Reformitis an den Schulen am Beispiel des Kantons Bern

Eine kurze Chronik der 20 Berner Schulreformen: durchzogene Bilanz

 

Die Frage ist doch, was die Schule daraus macht?

Bei strukturellen Reformen, wie sie die Einführung der Schulharmonisierung (HarmoS) eine ist, kann die Schule nicht viel machen. Das wird von der Politik vorgegeben. Generell gilt aber: Die Lehrpersonen akzeptieren weitgehend nur das, was sich für den Unterricht verwerten lässt und was für den Betrieb unverzichtbar ist. Daher werden Reformen nach dem Masse der Überzeugung der Lehrerinnen und Lehrer praktisch vorangetrieben. Vieles wird auch gar nicht umgesetzt. Ideen versanden oder erscheinen Jahre später wieder unter neuem Gewand.

Welche Reform bringt die Qualität der Schule am besten voran?

Die Art und Weise, wie man Lehrmittel macht. Diese Antwort mutet vielleicht etwas fremd an. Aber: Der Unterricht hängt wesentlich von den Lehrmitteln ab.

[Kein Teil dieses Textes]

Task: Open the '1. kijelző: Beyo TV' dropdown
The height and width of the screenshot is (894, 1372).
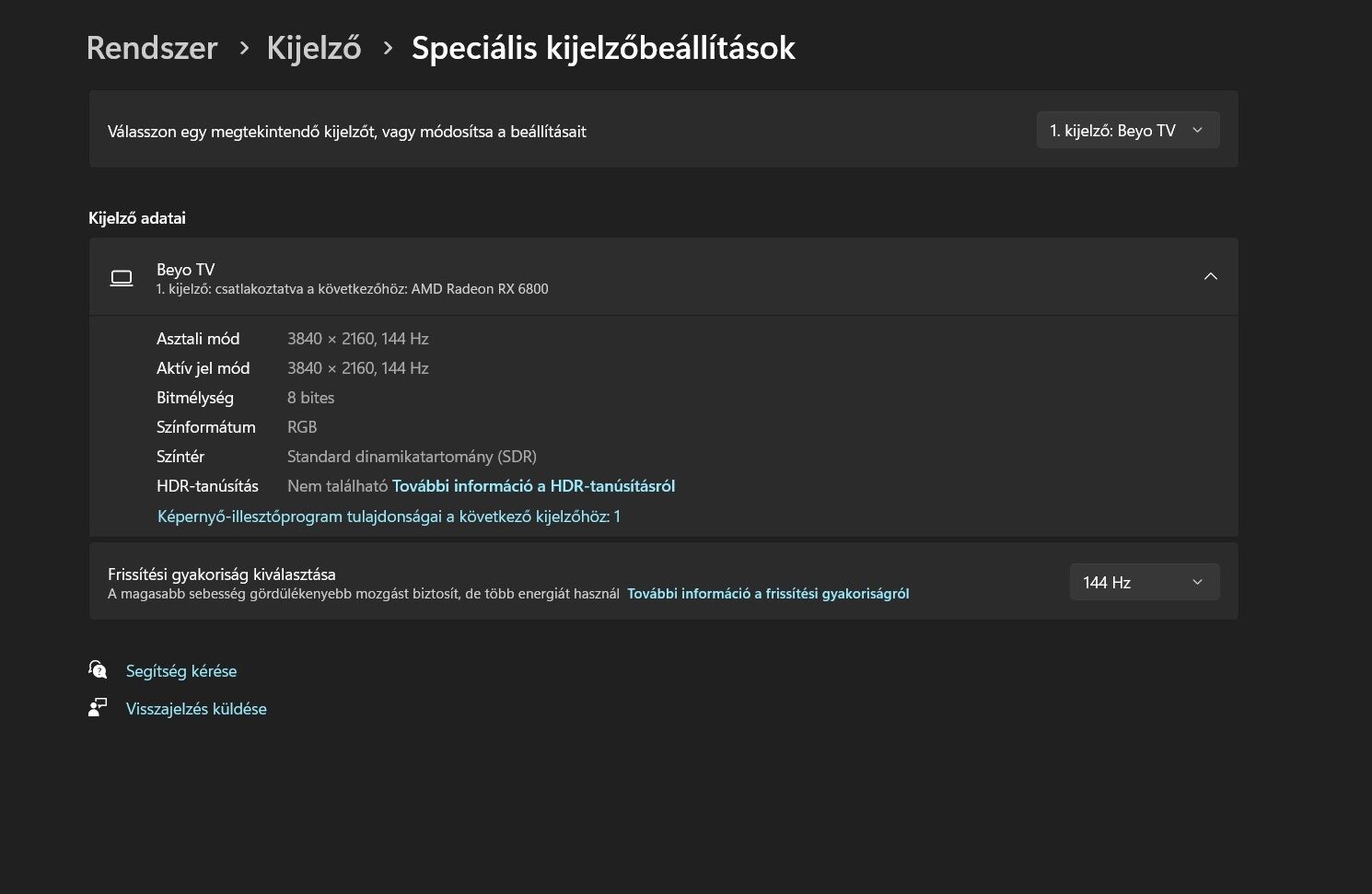Action: [1127, 131]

Sie wurden lange einfach benutzt und irgendwann ersetzt. Wenn man aber die Lehrmittel im Feld erprobt und vor der Einführung testet, hat man gute Chancen, die Qualität des Unterrichts zu verbessern.

Der Ertrag des Fremdsprachenunterrichts gemessen an den Erwartungen ist eher schmal.

Das sehen aber viele Eltern und Lehrer anders. Die neuzeitlichen teuren und kompetenzorientierten Lehrmittel für Französisch “Mille feuilles” und “Clin d’Oeil” und in Englisch “New World” standen derart in der Kritik, dass sie vielerorts entweder abgesetzt oder dass ihnen bewusst Alternativen zur Seite gestellt wurden.

Wenn sie schlecht sind, sollten sie schnell wieder abgeschafft werden. Doch ich bleibe grundsätzlich dabei: Schulreformen sollten heute bei den Lehrmitteln ansetzen, was durch die Digitalisierung nochmal dringlicher werden wird.

Halten Sie denn die Einführung von Frühenglisch und Frühfranzösisch für eine geglückte Reform?

Das waren Lehrplanreformen – Umschichtungen von Stunden. Man verlagerte Lektionen von der Oberstufe in die Mittelstufe und hatte die Erwartung, dass sich der Erwerb der Fremdsprache dadurch verbessern würde. Der Ertrag des Fremdsprachenunterrichts gemessen an den Erwartungen ist eher schmal, doch letztlich kommt es darauf an, welche Ziele im Unterricht verfolgt werden. Am Ende können die Schüler, wenn es hochkommt, Schulenglisch und Schulfranzösisch (oder Schuldeutsch in der Romandie).  Das Welsch-Jahr war lange der Ausweg. Vielleicht sollte man einen Sprachaufenthalt am Ende der Schulzeit zu einem curricularen Angebot machen.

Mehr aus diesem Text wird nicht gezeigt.